Objetivo 1:
De acordo com o texto de origem, em que ano foi criado o "relógio do juízo final"?

Texto de origem:
'''

Desdobramentos da guerra na Ucrânia podem resultar na eclosão de novos conflitos, diz especialista em relações internacionais da Unesp
Crescem temores da comunidade internacional com continuidade da conflagração, que caminha para completar um ano. Para Héctor Saint-Pierre, embate de russos contra ucranianos é parte de disputa maior entre dois blocos de nações por hegemonia, e outros enfrentamentos podem estourar no médio prazo. Para o Brasil, manter postura de neutralidade em um tal cenário não será fácil.
Em 24 de janeiro passado, o chamado “relógio do juízo final” – uma ferramenta desenvolvida por cientistas ativistas para estimular a conscientização sobre o risco de ameaças globais que podem levar ao fim da espécie humana – atingiu sua configuração mais preocupante desde que foi criado em 1947: seu ponteiro passou a marcar 90 segundos para meia-noite, sendo meia-noite a marca para a extinção total. Em um boletim que acompanhou o anúncio da atualização do Relógio o grupo Union of Concerned Scientists assinalou que a causa por trás deste poderoso sinal de alerta é o temor de que a guerra em andamento entre Rússia e Ucrânia, que em fevereiro irá completar um ano, possa escalar e resultar no emprego, mais cedo ou mais tarde, de armamentos biológicos e até nucleares.
Para Héctor Saint-Pierre, pesquisador da área de relações internacionais e professor da Faculdade de Ciêncis Humanas e Sociais da Unesp, câmpus de Franca, a guerra da Ucrânia assinala um ponto de inflexão nas relações internacionais. Em entrevista ao Jornal da Unesp, ele explica que o conflito evoluiu para a chamada guerra de atrito, abordagem estratégica que privilegia o desgaste dos recursos humanos e militares do inimigo, com o intuito de enfraquecê-lo. “Tanto a Rússia quanto a OTAN estão levando a guerra em banho-maria”, diz. “Mas se engana quem pensa que a Rússia está enfraquecida ou à beira da derrota. A parte mais sofisticada de seus aviões e tanques nem foi usada ainda no campo de batalha”, diz.
De que forma a guerra na Ucrânia, que em fevereiro irá completar um ano sem perspectiva de resolução de curto prazo, está mudando o panorama das relações internacionais?
Héctor Saint-Pierre: Essa guerra mudou tudo. Se no começo falávamos da guerra da Ucrânia, hoje se pode falar em termos de guerra na Ucrânia, porque a Ucrânia se transformou em uma frente, uma parte de uma guerra muito mais ampla. Eu diria até mesmo uma guerra mundial. Hoje existe um compromisso da OTAN, particularmente impulsionada pelos Estados Unidos, com o intento de manter um sistema internacional unilateral, que é regido por regras, e que se opõe a uma proposição de mundo multilateral, defendida por [o presidente da Rússia] Putin, [ o líder da China] Xi Jingping e por outros países emergentes, como a Índia. É um confronto entre o Ocidente e o resto do mundo.

'''

[Registros contidos em um conjunto de dados]
'''

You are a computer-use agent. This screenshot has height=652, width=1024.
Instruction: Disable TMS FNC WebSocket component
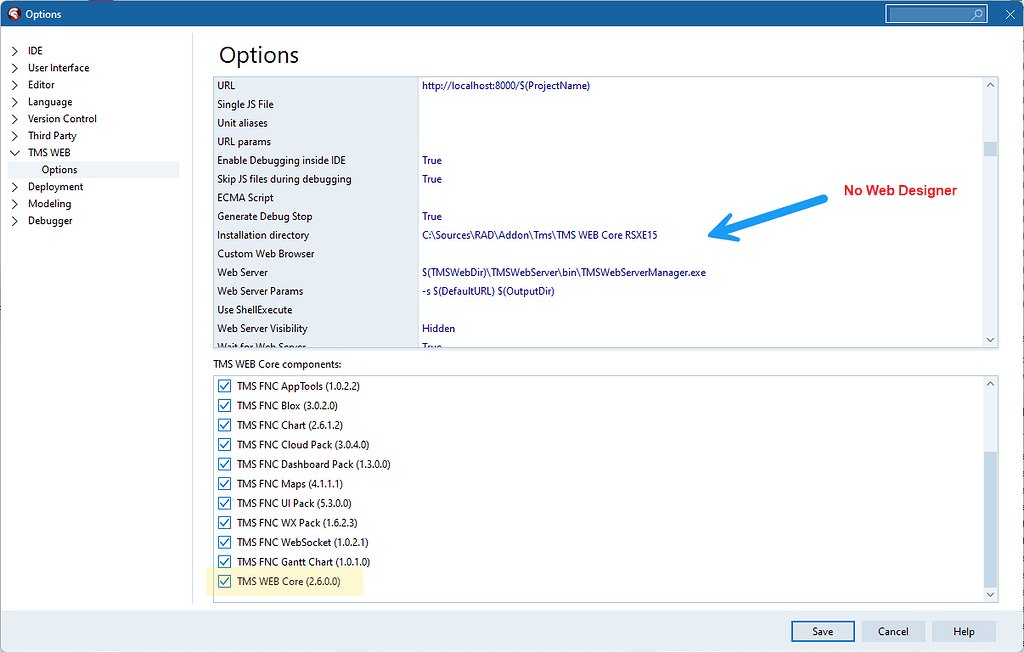pyautogui.click(x=224, y=541)
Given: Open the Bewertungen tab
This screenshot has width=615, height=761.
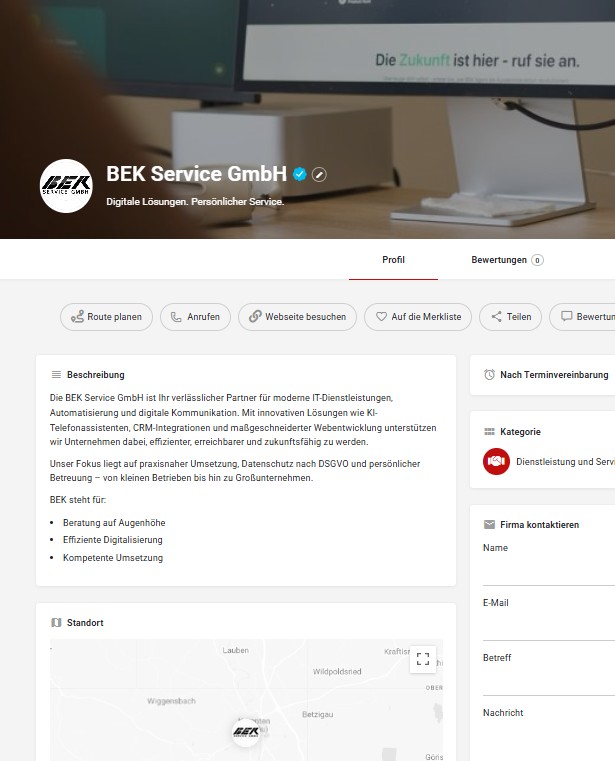Looking at the screenshot, I should pyautogui.click(x=507, y=260).
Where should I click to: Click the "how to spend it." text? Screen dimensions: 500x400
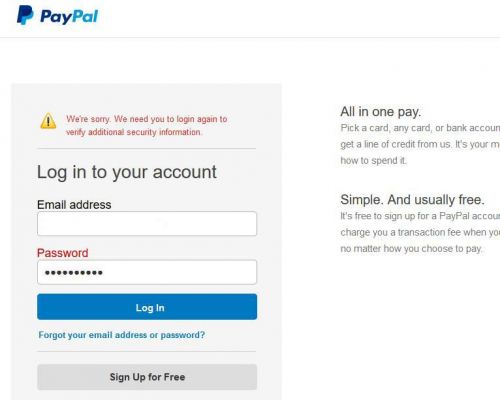tap(373, 160)
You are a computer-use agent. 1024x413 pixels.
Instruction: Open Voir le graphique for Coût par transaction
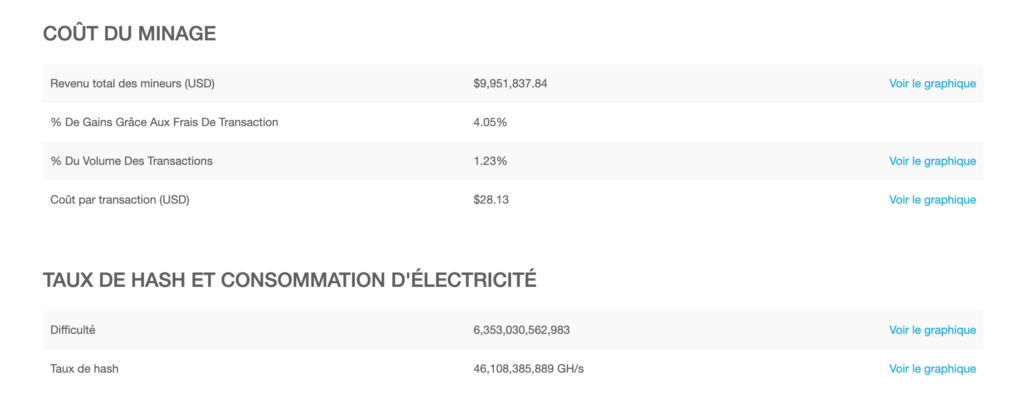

'''

Objetivo 2:
Transcreva fielmente as linhas das entradas, desde a que contém "Given: Open the Bewertungen tab" até a que contém "tap(373, 160)", ambas incluídas. Deixe as imagens fora da resposta.

Resposta escrita 1:
Em 1947.

Resposta escrita 2:
Given: Open the Bewertungen tab
This screenshot has width=615, height=761.
Looking at the screenshot, I should pyautogui.click(x=507, y=260).
Where should I click to: Click the "how to spend it." text? Screen dimensions: 500x400
tap(373, 160)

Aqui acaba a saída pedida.